* _Task statement_
Every line with the string "tool" must be copied from the entries below.

* _Provided data_
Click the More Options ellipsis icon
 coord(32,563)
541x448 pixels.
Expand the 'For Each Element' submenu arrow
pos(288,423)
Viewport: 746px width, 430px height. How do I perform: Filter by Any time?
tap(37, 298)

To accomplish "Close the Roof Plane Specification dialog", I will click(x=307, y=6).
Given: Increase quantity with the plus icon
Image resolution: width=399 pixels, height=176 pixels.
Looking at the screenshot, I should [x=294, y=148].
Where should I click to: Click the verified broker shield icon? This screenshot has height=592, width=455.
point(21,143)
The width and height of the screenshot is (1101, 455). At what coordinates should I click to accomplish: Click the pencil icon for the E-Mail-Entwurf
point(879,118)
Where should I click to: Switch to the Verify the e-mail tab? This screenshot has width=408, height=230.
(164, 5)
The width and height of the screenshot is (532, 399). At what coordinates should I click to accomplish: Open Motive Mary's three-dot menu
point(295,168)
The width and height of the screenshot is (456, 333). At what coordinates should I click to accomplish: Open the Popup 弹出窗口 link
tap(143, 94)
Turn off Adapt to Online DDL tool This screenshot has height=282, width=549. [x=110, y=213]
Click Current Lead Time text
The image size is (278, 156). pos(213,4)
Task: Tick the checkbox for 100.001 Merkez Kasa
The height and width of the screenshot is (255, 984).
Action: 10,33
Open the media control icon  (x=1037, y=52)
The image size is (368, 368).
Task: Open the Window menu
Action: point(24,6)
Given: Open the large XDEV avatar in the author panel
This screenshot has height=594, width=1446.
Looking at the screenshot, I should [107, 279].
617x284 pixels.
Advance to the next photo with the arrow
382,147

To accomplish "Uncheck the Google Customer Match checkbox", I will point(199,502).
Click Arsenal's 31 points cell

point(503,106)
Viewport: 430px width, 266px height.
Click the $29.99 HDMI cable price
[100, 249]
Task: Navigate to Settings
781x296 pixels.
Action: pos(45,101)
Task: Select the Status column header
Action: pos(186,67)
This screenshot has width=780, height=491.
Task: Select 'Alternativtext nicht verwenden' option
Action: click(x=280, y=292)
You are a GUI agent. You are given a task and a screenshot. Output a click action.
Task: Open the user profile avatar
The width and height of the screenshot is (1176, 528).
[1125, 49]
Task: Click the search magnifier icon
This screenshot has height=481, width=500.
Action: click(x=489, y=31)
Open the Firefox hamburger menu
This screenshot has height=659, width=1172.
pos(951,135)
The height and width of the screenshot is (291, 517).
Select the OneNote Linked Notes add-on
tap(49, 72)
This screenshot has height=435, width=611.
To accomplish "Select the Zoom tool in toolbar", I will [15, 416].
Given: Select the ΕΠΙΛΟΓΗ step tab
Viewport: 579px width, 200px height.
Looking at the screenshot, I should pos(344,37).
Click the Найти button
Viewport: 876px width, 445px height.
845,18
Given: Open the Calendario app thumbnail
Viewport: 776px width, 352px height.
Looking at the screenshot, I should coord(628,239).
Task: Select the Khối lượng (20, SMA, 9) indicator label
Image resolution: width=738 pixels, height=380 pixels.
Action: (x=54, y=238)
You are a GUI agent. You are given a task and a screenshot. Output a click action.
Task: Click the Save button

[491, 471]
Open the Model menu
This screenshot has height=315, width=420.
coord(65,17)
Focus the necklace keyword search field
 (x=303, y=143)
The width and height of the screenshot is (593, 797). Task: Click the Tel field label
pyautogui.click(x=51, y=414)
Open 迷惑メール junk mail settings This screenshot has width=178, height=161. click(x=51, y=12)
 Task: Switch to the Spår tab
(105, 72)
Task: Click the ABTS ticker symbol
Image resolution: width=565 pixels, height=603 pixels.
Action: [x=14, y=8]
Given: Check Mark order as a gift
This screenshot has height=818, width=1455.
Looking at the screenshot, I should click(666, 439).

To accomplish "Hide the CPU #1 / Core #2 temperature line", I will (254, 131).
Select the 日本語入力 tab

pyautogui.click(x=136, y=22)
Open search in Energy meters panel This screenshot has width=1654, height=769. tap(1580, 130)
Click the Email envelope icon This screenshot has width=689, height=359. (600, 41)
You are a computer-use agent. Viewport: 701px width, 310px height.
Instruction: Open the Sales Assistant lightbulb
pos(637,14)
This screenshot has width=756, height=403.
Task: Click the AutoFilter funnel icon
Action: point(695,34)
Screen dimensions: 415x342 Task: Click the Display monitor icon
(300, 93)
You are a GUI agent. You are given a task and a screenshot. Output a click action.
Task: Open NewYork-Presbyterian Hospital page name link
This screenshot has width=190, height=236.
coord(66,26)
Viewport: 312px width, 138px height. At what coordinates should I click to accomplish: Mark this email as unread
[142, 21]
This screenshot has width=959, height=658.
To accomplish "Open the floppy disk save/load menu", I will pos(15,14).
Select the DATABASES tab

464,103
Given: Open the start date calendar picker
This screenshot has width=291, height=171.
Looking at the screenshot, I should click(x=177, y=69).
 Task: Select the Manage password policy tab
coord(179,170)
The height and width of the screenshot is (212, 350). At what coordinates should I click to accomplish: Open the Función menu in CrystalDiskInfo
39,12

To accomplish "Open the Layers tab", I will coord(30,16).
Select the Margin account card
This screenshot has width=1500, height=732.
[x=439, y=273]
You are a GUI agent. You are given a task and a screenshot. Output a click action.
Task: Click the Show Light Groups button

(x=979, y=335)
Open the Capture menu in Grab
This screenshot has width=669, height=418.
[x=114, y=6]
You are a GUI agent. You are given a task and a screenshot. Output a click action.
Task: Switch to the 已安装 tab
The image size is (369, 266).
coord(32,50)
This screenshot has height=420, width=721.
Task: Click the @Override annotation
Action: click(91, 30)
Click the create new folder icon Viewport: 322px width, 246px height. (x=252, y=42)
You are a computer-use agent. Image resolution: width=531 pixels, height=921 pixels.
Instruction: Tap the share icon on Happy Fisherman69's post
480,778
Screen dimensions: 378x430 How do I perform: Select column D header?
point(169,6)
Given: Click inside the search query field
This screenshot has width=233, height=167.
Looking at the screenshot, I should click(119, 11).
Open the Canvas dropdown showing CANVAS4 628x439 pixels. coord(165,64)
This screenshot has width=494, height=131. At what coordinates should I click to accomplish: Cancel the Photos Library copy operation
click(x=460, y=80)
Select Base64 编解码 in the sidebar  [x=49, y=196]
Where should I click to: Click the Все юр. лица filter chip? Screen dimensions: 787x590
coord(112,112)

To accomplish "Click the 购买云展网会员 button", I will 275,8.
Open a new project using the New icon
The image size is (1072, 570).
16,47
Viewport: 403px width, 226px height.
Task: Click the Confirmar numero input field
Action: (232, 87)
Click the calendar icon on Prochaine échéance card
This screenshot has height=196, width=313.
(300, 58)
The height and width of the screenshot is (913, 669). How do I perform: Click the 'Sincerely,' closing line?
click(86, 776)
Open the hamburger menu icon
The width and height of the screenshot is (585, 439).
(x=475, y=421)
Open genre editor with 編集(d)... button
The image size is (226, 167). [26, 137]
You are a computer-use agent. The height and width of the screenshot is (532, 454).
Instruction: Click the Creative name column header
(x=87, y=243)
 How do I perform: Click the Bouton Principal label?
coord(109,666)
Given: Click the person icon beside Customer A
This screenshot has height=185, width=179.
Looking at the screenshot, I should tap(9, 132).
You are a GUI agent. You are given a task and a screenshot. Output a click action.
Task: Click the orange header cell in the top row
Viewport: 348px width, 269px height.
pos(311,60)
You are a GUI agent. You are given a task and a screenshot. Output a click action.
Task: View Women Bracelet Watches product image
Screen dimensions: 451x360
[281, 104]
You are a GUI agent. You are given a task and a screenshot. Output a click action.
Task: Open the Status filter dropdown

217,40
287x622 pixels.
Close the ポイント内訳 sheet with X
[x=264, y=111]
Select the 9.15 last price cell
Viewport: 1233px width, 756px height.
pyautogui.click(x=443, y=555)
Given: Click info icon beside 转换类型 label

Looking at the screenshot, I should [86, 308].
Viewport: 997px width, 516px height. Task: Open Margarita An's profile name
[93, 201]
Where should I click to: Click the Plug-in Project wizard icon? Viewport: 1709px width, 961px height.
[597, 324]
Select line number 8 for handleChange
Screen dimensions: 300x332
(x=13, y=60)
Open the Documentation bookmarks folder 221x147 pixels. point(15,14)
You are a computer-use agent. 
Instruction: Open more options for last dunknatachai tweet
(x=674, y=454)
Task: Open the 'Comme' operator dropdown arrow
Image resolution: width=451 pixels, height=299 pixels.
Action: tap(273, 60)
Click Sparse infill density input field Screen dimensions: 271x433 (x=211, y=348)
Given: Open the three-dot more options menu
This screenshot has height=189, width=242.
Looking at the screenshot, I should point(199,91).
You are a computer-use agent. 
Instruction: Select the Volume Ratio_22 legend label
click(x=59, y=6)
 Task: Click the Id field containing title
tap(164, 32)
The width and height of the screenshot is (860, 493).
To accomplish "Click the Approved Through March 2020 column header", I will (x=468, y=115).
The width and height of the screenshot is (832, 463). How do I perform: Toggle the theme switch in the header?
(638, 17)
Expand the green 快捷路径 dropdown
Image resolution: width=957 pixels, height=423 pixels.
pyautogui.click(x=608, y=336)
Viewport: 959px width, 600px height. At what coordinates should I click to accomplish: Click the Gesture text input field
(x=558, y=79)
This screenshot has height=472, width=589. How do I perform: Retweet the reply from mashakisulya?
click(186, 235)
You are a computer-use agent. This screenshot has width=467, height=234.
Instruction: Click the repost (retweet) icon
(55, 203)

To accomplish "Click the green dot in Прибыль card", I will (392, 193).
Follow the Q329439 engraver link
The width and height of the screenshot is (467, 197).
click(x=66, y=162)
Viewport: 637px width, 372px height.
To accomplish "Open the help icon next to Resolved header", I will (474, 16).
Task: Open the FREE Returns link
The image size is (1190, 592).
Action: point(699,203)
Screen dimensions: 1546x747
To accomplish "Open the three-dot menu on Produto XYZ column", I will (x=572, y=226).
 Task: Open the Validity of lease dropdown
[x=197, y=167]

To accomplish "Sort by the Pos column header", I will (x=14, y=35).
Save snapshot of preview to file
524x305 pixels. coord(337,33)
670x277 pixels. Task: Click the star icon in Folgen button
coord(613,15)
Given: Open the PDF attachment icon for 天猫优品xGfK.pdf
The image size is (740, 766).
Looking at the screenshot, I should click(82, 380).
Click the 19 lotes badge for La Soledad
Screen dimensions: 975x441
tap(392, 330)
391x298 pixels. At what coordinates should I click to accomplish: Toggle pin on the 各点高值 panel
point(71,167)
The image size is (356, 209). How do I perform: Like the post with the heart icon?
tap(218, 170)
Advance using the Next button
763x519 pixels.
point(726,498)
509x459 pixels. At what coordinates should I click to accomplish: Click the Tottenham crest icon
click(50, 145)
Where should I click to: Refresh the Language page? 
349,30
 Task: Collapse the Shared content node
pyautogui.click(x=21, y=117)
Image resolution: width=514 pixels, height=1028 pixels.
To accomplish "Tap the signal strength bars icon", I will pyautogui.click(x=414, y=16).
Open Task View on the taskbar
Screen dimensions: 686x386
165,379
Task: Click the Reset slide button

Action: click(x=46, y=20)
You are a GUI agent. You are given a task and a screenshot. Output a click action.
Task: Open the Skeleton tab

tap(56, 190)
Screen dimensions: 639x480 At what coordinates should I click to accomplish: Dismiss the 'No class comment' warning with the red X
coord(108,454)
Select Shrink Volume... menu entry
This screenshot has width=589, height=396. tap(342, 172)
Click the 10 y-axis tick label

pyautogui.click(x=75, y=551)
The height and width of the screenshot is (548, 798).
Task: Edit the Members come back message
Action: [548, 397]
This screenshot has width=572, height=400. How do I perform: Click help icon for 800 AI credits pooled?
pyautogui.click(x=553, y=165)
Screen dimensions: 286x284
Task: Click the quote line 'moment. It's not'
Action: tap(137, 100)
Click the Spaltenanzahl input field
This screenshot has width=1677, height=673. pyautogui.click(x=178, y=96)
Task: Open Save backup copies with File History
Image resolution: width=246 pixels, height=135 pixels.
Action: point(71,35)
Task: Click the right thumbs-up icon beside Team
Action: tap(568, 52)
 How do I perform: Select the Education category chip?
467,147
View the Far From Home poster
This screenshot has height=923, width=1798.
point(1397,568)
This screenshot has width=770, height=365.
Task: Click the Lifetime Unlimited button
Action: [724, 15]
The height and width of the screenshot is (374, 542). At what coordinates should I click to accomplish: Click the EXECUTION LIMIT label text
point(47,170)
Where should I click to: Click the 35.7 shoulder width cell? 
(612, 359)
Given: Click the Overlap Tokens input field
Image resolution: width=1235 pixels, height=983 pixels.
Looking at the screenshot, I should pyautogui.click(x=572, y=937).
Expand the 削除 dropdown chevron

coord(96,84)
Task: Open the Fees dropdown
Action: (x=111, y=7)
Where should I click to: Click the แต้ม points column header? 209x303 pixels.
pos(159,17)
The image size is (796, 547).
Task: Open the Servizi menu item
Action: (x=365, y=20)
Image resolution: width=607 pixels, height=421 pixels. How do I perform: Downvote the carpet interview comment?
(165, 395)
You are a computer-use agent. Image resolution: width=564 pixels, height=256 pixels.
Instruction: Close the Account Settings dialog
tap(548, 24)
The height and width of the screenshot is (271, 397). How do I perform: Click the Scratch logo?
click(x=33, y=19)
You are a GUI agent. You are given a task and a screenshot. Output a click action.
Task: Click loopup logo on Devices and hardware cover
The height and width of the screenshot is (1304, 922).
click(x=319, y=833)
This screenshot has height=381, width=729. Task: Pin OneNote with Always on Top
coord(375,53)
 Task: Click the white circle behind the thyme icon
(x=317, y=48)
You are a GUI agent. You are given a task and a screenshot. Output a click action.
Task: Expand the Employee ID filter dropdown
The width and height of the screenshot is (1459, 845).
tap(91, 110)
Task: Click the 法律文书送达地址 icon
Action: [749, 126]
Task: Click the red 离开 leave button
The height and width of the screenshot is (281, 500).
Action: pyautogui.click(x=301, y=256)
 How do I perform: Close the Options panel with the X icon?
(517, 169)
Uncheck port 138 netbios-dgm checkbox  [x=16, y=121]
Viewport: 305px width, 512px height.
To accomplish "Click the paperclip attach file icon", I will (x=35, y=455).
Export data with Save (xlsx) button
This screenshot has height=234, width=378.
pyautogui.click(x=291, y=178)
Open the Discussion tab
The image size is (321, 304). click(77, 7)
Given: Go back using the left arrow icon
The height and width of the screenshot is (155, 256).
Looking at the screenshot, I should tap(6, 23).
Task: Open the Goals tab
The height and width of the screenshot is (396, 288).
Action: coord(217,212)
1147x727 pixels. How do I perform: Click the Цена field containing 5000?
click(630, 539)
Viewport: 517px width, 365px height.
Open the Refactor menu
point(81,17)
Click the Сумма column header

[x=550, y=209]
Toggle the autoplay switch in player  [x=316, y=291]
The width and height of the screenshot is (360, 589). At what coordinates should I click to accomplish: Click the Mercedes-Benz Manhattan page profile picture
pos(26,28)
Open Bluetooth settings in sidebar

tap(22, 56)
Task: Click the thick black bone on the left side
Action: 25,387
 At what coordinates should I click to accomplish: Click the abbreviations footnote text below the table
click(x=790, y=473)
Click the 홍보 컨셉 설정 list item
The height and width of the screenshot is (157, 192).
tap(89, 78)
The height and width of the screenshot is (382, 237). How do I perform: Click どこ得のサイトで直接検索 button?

* _Solution for this problem_
Turn off Adapt to Online DDL tool This screenshot has height=282, width=549. [x=110, y=213]
To accomplish "Select the Zoom tool in toolbar", I will [15, 416].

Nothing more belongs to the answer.